In an embodiment shown in FIG. 4a and FIG. 4b, the tool body 17 comprises a receiving contour 21 at one side. The receiving contour 21 is shown as cross section which is perpendicular with respect to the rotation axis 18 in FIGS. 4a and 4b. The receiving contour 21 is not closed and it forms an orifice 22 extending longitudinally along the rotation axis 18. The orifice 22 is directed to a radial exterior surface of the tool body 17. Webs directed to the orifice 22 and forming undercuts are formed laterally of the orifice 22 at the radial exterior surface of the tool body so that a T-groove is formed. The undercuts can alternatively be formed by other elements so that e.g. a dovetail results.

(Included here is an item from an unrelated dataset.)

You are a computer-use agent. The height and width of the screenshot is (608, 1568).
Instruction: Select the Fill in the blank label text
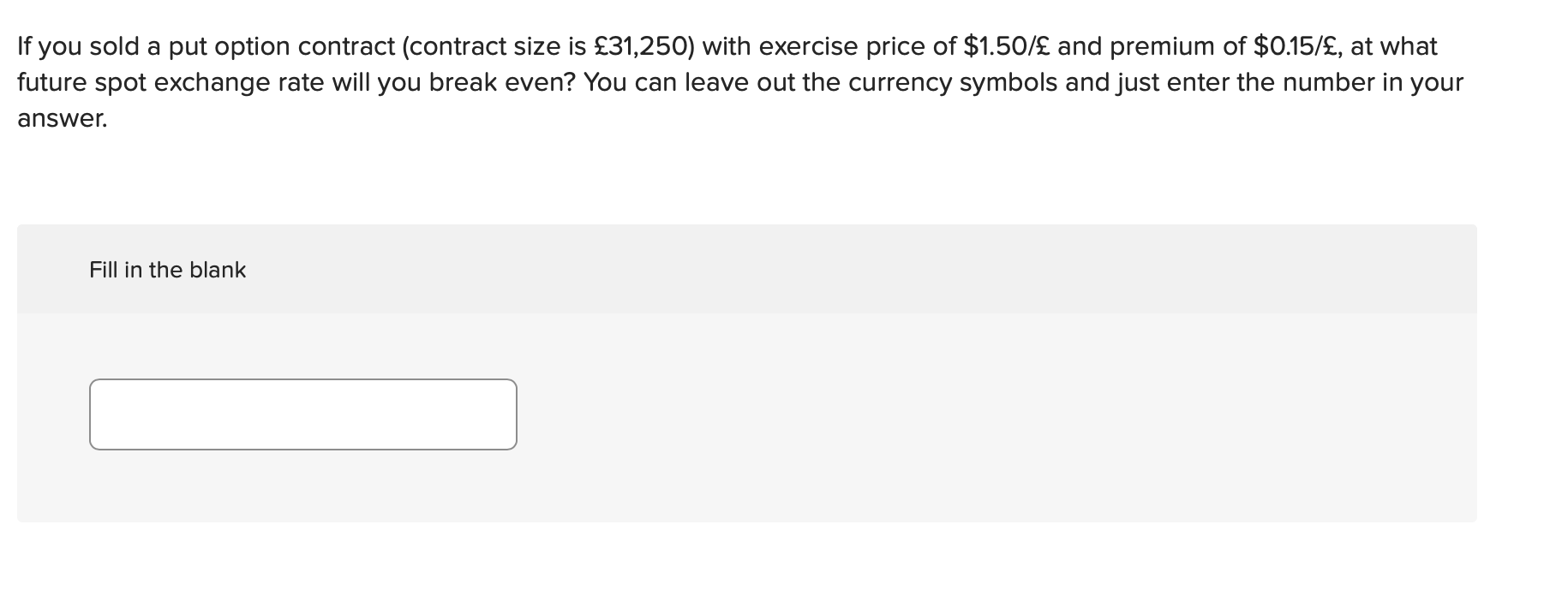167,269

In FIG. 4a, the receiving contour 21 is formed such that it comprises the undercuts in which the tool elements 20 can be inserted as shown in FIG. 4b. An outer contour 23 of the tool element 20 is formed such that it is complementary to the receiving contour 21 of the tool body 17. Due to the orifice 22, a portion of the inserted tool element 20 is exposed. The undercut 24 shown in FIG. 4a and FIG. 4b causes the outer contour 23 of the tool elements 20 and the receiving contour 21 of the tool body 17 to form a positive locking fixing the tool element 20.

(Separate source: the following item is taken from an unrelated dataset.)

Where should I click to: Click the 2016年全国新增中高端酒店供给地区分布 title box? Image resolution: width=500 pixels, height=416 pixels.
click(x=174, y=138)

In alternative embodiments, the outer contour 23 of the tool elements 20 is not necessarily complementary to the receiving contour 21, in particular, if the tool elements 20 are fixed by a fixing method as screwing on, a magnet or the like.

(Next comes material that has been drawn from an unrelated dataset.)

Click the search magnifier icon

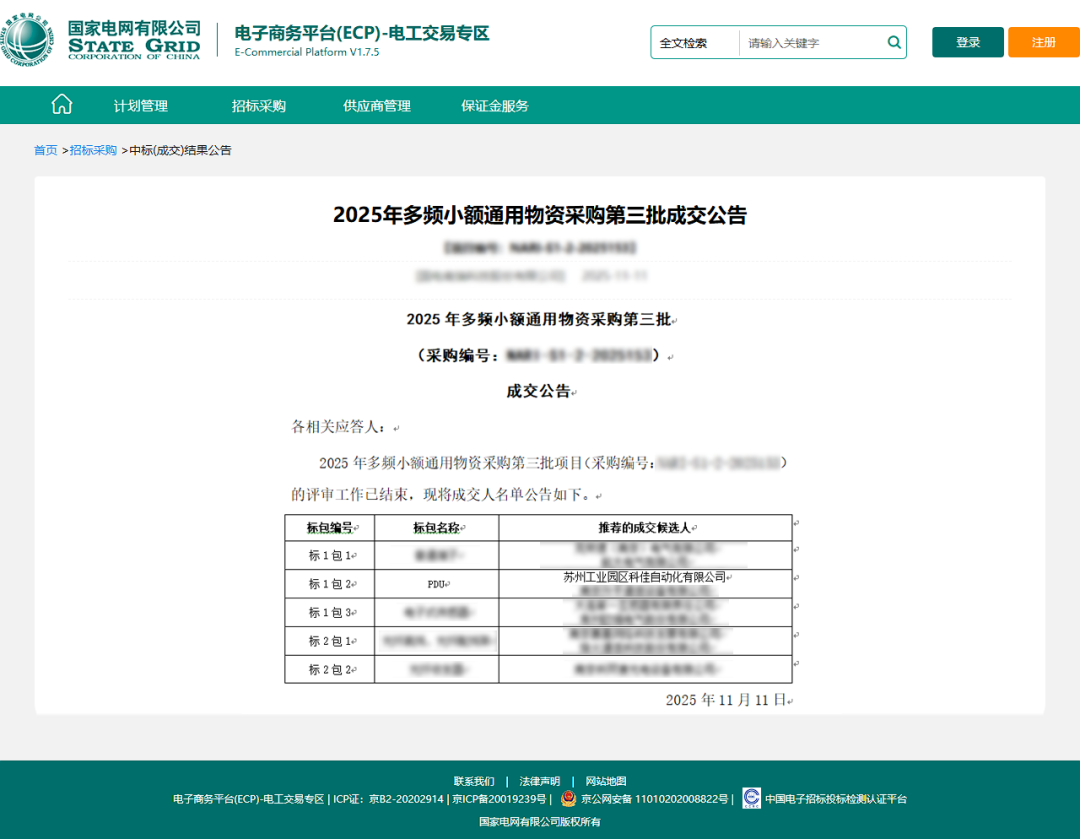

As shown in FIG. 5, the tool elements 20 must not necessarily consist of one single part but it can also be combined of several tool elements 20.3 and 20.4. In this embodiment, these tool elements 20.3 and 20.4 are inserted into the tool body 17 and fixed, wherein the outer contours of the tool elements 20 and the receiving contours 21 are also here complementary.

In the FIGS. 6a and 6b, a further embodiment of the machining tool 13 is shown. Additionally to the first embodiment, the second embodiment of the machining tool 13 comprises a toothed ring 25. The toothed ring 25 is rotatably provided at the machining tool 13 so that it can rotate about a rotation axis 26 of the machining tool. The toothed ring 25 comprises a first tooth profile 28 engaged with a bevel gear (gear wheel) 27 attached to the tool body 17. Rotating the toothed ring 25 about the rotation axis 26 causes the tool body 17 to rotate about its rotation axis 18.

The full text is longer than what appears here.